Porsche motorsport boss Fritz Enzinger says the German manufacturer came very close to committing to Formula 1 as an engine supplier, having already developed a 1.6 liter hybrid power unit suitable for Grand Prix racing.
In the period leading up to F1's regulation overhaul, Porsche was given a seat at the meetings between the sport's teams and manufacturers, Formula 1 and the FIA.
Early discussions pointed to an engine regulation for 2021 that would have excluded the MGU-H hybrid component, a move that Porsche found appealing, although Formula 1 ultimately decided to retain the presence of the complex element on its future power units.
In 2017, Porsche had initiated the development of a highly efficient six-cylinder engine, although its final use had yet to be defined.
But eventually, Porsche - or rather the VW group - decided to take a pass on Formula 1.
"It was really close," remembered Enzinger in an interview with Speedweek.
"Because when the Group Executive Board commissioned a highly efficient racing engine in 2017, Porsche had not only already designed it, it was already built!
"We were involved in the regulatory discussions between the FIA and the F1 promoter Liberty Media.
"However, in the construction phase, the group favored an e-mobility motorsport policy.

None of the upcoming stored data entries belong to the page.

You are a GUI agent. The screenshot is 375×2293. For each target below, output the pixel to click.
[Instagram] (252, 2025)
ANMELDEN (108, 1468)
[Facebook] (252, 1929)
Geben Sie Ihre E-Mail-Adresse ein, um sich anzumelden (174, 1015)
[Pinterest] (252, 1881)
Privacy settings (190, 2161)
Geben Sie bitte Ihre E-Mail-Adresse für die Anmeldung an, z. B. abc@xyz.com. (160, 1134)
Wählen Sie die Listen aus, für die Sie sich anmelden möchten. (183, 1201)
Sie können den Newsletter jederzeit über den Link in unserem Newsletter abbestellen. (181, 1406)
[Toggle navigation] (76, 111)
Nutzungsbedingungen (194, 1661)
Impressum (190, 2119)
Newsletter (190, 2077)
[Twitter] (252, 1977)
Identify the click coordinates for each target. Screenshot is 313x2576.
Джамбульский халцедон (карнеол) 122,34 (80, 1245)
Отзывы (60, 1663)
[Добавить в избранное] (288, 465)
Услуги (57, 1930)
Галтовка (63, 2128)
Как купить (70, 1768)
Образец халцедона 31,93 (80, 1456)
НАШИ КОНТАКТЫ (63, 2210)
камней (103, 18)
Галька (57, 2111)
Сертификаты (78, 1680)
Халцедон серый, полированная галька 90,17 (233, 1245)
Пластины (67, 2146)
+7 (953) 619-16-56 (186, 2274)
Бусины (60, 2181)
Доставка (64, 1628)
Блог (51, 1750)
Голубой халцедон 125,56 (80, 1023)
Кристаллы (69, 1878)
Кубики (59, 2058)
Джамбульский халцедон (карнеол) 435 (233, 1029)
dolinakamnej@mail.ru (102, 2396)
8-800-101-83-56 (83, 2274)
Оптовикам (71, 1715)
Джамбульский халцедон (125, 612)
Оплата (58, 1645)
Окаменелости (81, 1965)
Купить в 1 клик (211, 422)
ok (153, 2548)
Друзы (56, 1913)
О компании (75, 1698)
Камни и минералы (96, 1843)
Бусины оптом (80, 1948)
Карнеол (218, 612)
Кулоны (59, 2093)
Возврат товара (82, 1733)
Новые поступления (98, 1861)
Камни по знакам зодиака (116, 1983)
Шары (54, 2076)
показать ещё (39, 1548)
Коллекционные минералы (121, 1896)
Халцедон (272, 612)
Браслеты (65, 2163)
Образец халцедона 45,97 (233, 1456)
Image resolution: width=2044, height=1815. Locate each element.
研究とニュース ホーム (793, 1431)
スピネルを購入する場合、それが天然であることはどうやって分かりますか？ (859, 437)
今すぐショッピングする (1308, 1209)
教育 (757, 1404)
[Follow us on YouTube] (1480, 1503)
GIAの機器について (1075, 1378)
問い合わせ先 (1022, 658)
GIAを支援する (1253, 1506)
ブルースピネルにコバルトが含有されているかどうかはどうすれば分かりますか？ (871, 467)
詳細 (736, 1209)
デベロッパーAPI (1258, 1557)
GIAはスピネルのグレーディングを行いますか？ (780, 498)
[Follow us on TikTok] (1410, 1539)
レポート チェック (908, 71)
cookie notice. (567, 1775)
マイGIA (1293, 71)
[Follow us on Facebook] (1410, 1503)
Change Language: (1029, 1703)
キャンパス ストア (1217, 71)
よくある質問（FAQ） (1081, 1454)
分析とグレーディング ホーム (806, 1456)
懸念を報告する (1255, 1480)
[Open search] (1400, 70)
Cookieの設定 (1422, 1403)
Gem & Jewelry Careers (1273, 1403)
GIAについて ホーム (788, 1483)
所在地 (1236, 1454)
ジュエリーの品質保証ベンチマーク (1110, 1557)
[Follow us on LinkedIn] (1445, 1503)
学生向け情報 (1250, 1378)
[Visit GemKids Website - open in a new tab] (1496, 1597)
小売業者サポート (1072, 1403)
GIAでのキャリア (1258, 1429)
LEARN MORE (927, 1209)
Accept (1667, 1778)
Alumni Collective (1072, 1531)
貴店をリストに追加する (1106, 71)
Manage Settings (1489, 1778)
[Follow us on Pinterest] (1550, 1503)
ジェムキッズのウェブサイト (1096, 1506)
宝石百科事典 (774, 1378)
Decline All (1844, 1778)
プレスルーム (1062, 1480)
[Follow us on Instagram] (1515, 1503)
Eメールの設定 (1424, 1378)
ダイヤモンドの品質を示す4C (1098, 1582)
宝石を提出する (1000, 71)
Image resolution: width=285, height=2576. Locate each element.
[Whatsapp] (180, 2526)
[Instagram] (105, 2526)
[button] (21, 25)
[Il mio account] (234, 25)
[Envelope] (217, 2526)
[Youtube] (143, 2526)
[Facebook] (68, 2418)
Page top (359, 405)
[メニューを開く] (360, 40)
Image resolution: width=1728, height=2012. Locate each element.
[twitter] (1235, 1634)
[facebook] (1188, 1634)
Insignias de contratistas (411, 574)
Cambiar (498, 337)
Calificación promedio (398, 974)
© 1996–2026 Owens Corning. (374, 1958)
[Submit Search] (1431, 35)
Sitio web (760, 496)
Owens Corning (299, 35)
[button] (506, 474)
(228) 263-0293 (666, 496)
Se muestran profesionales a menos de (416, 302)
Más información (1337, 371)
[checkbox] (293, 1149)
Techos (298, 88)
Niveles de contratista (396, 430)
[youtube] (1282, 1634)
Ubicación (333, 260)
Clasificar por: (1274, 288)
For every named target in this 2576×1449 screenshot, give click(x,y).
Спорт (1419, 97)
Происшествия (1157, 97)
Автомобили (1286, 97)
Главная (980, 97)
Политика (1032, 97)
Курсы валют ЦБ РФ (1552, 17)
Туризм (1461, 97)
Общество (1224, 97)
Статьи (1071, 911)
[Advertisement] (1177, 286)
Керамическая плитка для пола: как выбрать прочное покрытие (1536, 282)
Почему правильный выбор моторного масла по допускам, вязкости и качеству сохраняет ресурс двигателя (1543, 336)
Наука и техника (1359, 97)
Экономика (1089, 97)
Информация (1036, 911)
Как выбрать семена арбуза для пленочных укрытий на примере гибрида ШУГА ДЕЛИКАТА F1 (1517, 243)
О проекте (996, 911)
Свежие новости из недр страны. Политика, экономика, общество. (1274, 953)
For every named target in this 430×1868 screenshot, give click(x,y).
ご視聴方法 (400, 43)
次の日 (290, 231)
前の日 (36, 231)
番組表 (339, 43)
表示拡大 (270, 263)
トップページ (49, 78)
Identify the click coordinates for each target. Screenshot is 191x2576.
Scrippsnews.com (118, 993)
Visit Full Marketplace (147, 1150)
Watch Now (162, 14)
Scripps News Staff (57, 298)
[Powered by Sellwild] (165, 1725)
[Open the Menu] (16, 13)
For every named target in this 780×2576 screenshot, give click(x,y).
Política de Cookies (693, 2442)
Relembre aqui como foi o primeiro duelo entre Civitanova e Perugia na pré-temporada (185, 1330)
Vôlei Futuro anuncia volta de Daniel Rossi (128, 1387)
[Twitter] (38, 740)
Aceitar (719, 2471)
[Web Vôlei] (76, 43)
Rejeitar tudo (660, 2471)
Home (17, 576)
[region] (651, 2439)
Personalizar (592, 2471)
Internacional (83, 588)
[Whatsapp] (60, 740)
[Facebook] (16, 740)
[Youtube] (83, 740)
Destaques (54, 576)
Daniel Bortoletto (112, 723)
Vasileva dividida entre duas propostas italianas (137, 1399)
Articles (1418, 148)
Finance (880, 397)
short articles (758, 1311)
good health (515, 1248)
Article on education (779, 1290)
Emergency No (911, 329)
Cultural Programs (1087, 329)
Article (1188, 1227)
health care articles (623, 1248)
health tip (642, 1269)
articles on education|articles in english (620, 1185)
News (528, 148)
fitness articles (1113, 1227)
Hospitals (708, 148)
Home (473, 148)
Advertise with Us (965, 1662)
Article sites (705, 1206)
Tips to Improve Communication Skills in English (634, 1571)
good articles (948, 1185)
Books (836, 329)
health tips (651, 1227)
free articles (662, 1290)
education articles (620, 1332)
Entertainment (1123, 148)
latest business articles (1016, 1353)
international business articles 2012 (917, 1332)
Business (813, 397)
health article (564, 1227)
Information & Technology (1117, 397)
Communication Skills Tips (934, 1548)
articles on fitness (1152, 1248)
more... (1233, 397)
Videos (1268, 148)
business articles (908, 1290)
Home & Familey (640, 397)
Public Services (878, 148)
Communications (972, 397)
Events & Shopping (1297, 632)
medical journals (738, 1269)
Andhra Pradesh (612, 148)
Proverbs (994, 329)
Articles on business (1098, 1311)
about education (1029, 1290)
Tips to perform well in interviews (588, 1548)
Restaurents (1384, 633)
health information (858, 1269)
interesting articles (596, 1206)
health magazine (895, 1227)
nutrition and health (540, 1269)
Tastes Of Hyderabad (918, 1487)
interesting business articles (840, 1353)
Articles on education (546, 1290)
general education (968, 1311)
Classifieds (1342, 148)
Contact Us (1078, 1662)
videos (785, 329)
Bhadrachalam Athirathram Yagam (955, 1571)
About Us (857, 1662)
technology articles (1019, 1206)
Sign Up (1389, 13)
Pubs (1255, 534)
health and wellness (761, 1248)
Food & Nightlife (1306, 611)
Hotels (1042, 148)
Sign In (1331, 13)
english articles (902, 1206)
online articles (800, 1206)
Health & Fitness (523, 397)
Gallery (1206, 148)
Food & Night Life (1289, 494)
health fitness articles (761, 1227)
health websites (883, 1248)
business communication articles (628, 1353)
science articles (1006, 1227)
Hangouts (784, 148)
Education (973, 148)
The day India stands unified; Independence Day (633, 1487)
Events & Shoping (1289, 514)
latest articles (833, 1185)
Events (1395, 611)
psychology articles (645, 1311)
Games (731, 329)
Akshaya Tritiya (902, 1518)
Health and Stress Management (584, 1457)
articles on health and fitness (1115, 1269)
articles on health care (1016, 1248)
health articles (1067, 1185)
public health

But the 1.6 liter V6 engine was already on the test bench."
"The expectation was to reach podium places during the season," said Enzinger.
"It was really a surprise that we would finish second in the first race. And it was important because our path was courageous - we couldn't build on an existing team like BMW did with Andretti or Mercedes with HWA.
"So we needed experience, which is why Lotterer, who drove in the best team for two years [DS Techeetah], was hired and was the reference for us.
"After his verdict in the first test in August, we knew we were doing really well."